Friday 25 February 2011

You sometimes have to make a mess before you can get it to go right


Jocelyn Bell Burnell talks about the logic of Science in this episode of Beautiful Minds. The following is my transcription:
Way back in the Middle Ages, they thought that planets went round the sun in circles. Perfect circles. They had to be perfect. They were heavenly bodies. And then they got better telescopes, better data, and they recognised that the planets weren't where they expected them to be. They weren't in the right place. But they were reluctant to relinquish the circles. So they invented epicycles -- little circles on the rim of the big cirlce. Like a roundabout roundabouts. They could explain what they observed like that. Then they got better telescopes, better data, and found they had to add more epicycles and it got messier and messier and messier. And then one of the key astronomers of the time, Johannes Kepler, said maybe it's not circles, or circles plus epicycles, or circles plus epicycles with epicyles on them. Maybe it's slightly squashed circles. … And that cleared the air wonderfully.
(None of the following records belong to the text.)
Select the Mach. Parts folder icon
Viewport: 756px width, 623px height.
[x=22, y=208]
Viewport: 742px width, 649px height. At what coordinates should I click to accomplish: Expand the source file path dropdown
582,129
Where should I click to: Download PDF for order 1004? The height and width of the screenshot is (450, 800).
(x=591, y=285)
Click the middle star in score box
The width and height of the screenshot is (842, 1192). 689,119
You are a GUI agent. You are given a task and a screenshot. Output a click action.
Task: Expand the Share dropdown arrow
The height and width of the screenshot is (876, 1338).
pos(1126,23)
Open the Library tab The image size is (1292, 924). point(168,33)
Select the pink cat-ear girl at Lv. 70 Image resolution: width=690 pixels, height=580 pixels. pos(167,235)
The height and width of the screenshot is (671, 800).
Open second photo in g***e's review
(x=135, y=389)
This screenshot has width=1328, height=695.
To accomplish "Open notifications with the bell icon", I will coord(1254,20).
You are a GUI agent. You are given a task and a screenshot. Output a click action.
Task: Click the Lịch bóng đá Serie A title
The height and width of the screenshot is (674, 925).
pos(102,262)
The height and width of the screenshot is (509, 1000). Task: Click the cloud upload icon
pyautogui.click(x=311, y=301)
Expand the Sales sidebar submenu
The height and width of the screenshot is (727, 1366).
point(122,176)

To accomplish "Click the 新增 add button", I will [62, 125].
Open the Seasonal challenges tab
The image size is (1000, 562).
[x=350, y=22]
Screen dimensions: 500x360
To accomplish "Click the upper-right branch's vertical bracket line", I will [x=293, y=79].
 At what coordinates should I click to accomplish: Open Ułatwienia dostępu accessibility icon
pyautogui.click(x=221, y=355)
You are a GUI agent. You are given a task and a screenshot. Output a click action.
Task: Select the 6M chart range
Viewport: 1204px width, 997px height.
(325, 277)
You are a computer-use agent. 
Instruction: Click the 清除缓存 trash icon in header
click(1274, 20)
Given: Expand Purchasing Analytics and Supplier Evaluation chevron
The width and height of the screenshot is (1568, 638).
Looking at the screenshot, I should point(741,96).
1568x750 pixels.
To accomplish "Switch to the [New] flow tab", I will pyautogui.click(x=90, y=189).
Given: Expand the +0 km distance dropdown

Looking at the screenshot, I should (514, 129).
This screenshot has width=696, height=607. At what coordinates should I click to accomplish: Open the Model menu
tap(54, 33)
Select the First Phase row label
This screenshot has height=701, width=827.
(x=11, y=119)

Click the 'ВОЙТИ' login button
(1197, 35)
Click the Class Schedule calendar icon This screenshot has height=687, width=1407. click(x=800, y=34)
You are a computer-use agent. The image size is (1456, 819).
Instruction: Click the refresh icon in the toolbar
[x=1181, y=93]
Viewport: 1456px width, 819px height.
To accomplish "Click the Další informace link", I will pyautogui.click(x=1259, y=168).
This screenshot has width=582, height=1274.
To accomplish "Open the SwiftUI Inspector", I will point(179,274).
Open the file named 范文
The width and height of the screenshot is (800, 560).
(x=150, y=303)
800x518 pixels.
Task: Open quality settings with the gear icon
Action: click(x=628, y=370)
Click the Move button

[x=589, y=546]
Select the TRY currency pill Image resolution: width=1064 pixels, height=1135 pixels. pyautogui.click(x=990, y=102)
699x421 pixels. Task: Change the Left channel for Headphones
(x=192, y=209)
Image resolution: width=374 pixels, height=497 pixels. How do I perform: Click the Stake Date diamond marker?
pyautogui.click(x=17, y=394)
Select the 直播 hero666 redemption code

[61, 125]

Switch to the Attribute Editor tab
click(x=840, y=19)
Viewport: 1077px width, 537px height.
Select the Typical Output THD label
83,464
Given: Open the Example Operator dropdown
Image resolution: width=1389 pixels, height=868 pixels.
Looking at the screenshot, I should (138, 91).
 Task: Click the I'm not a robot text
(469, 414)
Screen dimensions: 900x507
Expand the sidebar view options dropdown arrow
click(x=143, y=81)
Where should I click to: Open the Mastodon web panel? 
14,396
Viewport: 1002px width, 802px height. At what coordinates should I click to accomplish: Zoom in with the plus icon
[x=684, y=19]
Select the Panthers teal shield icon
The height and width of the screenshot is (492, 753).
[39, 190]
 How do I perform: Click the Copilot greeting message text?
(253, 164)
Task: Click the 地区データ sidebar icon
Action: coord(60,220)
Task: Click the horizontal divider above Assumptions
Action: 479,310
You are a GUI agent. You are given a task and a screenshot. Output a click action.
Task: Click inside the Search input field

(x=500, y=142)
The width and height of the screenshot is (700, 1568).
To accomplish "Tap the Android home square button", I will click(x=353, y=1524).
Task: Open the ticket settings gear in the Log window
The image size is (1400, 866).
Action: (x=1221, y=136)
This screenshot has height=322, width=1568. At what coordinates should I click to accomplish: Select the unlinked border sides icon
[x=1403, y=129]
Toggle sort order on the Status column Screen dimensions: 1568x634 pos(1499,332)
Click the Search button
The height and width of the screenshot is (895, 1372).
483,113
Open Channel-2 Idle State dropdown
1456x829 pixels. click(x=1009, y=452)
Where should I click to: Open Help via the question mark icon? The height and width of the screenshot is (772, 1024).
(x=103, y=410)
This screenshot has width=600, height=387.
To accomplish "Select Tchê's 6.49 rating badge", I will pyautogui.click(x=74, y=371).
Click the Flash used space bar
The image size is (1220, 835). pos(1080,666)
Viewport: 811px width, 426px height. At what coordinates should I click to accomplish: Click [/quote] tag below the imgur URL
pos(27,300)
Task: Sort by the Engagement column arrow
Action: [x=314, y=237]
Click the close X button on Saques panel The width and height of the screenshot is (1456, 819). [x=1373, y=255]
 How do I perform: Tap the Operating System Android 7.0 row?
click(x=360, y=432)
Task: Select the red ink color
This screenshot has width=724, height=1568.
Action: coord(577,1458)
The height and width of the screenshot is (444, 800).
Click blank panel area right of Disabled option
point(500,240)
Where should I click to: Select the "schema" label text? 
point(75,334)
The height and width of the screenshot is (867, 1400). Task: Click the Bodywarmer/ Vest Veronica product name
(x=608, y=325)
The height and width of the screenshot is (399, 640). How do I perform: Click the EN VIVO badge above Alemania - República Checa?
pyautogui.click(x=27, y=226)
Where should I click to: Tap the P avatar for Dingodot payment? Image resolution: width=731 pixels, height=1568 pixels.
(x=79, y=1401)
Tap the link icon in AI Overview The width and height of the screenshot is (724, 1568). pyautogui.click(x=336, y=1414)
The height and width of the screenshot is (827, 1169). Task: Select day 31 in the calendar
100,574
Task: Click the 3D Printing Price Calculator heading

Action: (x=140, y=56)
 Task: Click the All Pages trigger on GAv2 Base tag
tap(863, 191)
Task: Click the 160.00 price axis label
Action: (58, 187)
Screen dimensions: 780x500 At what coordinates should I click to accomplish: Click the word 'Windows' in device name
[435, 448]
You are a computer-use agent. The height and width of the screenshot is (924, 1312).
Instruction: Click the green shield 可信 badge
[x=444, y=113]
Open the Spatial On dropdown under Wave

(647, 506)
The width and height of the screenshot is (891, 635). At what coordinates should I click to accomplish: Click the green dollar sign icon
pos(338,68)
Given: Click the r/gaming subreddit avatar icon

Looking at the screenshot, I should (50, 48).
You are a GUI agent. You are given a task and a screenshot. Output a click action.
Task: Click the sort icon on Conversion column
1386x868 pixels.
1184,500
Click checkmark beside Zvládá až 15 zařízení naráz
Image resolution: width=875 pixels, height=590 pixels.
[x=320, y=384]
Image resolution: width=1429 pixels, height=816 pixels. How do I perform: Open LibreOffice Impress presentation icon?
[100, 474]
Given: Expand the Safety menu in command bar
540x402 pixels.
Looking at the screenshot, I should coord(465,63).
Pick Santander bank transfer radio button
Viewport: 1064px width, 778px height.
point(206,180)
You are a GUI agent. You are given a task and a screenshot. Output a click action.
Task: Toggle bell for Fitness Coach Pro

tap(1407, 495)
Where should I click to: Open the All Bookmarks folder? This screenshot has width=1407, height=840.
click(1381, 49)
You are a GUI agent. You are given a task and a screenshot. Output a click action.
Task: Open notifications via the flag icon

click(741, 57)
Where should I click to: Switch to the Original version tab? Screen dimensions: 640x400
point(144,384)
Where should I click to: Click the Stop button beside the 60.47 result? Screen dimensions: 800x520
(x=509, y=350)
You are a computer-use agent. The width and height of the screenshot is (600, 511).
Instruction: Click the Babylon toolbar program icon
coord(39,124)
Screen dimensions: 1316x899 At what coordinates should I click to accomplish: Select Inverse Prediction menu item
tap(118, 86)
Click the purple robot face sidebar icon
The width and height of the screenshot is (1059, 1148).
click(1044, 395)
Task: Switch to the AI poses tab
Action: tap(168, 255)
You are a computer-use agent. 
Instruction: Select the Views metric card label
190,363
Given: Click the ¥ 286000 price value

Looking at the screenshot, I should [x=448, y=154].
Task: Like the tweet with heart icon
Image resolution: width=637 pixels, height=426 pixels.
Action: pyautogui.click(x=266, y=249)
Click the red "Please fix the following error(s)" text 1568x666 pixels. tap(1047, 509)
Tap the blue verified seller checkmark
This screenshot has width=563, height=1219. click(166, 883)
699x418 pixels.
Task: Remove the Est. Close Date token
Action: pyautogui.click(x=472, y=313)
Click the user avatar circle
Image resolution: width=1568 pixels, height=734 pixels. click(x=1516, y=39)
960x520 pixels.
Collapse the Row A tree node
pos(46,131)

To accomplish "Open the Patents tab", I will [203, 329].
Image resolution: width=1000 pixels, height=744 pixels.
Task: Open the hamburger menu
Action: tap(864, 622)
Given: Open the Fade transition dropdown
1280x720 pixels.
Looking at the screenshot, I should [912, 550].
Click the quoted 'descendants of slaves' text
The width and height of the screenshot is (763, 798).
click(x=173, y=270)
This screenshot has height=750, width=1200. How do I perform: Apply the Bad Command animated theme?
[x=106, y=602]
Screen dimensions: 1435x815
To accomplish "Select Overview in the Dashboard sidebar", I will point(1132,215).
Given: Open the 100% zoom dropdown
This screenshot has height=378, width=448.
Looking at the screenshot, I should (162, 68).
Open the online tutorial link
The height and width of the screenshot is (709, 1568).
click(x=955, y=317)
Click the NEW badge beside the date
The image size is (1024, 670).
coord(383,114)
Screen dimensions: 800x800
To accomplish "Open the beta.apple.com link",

And suddenly... it was clear and simple again.
She also said: "Science always doesn't go forward. It's a bit like doing a Rubix's Cube. You sometimes have to make more of a mess with the Rubix's Cube before you can get it to go right. "


1 comment:

  1. Jarno said: "Jocelyn Bell Burnell got it wrong. The epicycles weren't used to shoehorn elliptical orbits into circular ones, they were used to shoehort heliocentric orbits into geocentric ones."